[How to complete this task]:
Identify each line below containing the string "Insert" and copy it.
====== Recorded information
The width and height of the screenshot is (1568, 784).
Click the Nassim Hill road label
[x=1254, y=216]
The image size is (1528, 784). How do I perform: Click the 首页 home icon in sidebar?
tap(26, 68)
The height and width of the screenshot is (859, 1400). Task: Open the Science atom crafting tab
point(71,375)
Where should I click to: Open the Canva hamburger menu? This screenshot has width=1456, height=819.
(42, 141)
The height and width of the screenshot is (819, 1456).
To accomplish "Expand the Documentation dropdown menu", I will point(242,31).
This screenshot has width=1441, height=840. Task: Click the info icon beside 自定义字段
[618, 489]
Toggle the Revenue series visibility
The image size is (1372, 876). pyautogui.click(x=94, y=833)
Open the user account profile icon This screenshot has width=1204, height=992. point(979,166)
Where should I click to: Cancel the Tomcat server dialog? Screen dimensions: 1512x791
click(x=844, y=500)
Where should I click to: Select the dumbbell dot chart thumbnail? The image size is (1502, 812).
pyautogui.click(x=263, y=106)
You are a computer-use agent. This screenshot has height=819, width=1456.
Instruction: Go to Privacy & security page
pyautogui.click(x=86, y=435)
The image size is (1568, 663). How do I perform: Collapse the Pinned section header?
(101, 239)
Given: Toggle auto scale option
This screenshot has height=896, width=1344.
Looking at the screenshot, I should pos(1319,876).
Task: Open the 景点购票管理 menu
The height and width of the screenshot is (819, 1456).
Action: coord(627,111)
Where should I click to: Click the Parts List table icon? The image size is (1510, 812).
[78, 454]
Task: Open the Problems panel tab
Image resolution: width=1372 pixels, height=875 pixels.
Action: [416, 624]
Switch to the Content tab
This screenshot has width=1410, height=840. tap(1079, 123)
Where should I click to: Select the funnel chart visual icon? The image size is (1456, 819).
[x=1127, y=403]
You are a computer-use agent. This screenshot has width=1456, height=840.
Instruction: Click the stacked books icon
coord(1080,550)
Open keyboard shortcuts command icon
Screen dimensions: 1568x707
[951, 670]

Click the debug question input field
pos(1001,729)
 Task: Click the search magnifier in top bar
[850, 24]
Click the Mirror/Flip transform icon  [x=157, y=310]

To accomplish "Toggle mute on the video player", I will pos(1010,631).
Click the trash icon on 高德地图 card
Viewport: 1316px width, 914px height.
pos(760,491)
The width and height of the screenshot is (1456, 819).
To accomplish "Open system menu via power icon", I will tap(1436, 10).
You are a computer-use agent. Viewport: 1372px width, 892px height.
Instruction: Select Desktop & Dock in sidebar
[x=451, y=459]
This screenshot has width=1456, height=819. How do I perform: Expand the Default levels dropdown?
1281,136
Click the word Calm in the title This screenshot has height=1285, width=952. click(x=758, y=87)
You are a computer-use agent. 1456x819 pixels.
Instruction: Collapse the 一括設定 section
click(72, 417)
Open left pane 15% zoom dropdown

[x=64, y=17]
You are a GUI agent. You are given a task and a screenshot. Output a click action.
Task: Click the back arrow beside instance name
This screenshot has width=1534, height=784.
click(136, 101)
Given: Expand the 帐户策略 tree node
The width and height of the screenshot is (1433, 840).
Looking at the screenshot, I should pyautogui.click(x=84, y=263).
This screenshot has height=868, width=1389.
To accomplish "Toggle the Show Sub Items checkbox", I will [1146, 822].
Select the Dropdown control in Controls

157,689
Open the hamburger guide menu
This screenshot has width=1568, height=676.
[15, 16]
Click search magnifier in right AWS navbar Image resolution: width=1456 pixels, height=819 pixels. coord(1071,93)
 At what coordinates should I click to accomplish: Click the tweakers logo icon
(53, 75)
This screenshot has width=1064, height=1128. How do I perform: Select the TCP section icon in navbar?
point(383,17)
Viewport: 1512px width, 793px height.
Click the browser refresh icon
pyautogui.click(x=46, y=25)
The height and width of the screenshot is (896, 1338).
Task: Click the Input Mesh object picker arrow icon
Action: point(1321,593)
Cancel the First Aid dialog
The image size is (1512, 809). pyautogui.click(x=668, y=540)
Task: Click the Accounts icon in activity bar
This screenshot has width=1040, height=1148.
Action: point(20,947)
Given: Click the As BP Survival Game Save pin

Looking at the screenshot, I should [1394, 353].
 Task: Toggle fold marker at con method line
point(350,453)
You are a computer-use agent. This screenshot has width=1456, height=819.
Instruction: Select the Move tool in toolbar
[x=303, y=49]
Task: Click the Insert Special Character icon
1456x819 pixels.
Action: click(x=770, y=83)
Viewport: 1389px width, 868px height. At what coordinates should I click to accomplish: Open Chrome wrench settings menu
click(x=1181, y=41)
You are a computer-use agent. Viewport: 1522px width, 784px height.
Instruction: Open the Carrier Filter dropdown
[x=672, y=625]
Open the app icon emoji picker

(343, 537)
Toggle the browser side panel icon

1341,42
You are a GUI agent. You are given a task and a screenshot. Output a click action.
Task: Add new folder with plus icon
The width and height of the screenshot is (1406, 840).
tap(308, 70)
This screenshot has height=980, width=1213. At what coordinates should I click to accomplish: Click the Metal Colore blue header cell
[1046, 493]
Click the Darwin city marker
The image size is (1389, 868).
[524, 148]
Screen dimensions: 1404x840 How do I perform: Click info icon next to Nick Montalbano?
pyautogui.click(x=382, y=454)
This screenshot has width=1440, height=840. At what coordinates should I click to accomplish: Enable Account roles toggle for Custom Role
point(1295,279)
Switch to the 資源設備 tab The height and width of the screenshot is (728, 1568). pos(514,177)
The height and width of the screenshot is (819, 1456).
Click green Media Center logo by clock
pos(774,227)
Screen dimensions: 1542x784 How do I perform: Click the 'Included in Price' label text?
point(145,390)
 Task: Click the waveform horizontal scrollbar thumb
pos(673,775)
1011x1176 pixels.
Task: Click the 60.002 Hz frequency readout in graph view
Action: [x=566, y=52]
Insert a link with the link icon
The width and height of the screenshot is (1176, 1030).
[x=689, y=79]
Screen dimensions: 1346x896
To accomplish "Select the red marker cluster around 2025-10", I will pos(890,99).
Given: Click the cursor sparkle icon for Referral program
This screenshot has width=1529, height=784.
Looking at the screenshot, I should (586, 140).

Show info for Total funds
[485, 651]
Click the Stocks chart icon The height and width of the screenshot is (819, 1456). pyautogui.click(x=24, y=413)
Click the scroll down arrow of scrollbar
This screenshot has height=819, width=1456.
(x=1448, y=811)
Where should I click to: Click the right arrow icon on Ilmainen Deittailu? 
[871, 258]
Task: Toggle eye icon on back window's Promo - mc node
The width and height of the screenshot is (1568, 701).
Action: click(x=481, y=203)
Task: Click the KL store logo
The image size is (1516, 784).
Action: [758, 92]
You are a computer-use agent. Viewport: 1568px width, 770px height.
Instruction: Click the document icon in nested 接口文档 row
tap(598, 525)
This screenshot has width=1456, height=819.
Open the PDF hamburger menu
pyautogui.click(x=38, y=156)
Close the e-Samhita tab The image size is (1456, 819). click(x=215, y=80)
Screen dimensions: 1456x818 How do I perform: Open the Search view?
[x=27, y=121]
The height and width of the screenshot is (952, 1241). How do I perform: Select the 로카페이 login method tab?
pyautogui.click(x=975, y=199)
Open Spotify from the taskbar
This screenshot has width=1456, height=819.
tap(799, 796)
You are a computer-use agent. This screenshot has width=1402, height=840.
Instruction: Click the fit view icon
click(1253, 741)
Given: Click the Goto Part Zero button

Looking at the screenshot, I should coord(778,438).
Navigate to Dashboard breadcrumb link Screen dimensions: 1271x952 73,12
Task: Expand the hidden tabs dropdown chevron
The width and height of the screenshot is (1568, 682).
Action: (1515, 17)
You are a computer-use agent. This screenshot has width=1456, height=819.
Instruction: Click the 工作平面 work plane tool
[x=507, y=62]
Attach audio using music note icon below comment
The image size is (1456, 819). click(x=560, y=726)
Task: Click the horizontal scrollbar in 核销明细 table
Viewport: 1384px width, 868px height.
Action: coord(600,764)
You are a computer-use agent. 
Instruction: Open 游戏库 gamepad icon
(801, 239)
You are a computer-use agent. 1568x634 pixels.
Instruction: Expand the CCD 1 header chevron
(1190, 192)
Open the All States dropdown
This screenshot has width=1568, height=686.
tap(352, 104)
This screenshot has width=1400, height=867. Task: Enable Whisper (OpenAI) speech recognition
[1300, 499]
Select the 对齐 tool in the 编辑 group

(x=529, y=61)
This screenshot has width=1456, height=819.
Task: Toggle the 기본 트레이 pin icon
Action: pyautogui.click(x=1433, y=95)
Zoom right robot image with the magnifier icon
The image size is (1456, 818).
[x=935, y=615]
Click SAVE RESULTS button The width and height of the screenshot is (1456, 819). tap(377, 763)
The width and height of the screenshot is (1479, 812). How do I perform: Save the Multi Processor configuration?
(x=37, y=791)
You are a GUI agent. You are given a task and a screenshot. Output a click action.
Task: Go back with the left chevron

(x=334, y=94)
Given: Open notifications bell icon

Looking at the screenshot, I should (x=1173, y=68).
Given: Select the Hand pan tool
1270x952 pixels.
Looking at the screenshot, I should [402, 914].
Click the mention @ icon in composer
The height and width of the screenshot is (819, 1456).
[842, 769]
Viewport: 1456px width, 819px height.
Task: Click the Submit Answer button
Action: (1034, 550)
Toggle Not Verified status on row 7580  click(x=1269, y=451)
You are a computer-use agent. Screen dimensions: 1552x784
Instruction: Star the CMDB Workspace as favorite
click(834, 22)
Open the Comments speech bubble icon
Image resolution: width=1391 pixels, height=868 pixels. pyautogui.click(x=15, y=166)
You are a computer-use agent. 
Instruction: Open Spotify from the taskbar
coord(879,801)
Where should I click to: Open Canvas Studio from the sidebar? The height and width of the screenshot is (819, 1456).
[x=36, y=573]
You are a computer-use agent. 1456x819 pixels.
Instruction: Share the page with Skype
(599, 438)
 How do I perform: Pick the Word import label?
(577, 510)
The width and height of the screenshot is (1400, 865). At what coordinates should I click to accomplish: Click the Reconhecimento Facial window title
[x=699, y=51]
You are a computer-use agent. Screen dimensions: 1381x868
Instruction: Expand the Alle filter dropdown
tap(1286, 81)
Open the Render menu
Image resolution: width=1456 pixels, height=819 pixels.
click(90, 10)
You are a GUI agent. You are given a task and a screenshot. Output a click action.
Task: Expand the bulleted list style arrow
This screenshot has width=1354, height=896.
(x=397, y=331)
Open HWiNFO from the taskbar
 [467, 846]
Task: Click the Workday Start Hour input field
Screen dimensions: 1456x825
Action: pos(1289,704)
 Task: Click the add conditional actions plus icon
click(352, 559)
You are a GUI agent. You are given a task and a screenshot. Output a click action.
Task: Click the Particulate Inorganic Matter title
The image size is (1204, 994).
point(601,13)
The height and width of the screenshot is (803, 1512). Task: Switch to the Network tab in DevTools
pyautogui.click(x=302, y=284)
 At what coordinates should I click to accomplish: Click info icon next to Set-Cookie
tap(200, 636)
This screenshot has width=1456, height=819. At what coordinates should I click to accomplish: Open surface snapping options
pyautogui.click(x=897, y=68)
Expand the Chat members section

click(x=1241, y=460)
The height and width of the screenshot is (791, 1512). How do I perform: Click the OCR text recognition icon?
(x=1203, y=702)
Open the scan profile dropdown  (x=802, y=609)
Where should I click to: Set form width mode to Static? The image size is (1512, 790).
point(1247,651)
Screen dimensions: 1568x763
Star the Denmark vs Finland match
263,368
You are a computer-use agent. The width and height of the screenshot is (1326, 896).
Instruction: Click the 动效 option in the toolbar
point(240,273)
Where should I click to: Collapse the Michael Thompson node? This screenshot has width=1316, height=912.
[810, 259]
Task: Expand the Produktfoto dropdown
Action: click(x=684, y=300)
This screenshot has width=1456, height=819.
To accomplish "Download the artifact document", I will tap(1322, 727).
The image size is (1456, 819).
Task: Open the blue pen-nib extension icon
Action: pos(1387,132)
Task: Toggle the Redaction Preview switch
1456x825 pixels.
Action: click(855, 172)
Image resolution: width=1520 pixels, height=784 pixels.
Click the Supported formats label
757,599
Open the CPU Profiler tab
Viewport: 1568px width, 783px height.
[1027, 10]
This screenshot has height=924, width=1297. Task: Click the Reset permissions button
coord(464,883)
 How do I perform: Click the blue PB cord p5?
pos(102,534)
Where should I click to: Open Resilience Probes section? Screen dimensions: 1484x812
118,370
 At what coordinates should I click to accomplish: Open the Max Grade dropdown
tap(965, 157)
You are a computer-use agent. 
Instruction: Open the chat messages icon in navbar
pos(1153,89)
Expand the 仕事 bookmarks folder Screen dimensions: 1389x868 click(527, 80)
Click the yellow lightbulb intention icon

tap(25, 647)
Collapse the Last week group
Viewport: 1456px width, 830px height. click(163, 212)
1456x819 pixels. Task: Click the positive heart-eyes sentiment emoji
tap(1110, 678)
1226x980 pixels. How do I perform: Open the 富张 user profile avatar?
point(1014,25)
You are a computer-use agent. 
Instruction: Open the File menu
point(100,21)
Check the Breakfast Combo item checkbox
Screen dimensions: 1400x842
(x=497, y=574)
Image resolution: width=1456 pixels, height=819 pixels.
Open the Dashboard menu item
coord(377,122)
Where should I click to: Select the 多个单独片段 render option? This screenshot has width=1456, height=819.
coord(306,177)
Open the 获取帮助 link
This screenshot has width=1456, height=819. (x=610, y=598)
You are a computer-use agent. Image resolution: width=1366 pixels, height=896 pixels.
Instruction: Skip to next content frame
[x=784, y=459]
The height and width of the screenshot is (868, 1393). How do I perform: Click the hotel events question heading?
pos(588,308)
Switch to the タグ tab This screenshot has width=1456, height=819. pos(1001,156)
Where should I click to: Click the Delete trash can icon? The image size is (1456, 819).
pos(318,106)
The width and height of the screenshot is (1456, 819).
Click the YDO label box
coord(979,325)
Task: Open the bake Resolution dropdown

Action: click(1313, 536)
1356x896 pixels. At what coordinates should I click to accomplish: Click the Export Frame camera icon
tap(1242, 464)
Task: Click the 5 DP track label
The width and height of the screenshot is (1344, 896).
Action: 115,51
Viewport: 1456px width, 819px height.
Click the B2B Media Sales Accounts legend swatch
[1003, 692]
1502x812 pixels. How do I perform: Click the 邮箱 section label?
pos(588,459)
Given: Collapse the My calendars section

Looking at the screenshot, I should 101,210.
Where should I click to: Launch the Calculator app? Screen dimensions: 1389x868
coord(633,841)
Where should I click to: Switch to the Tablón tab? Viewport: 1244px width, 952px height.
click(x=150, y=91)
============
[Written answer]:
Task: Click the Insert Special Character icon
Insert a link with the link icon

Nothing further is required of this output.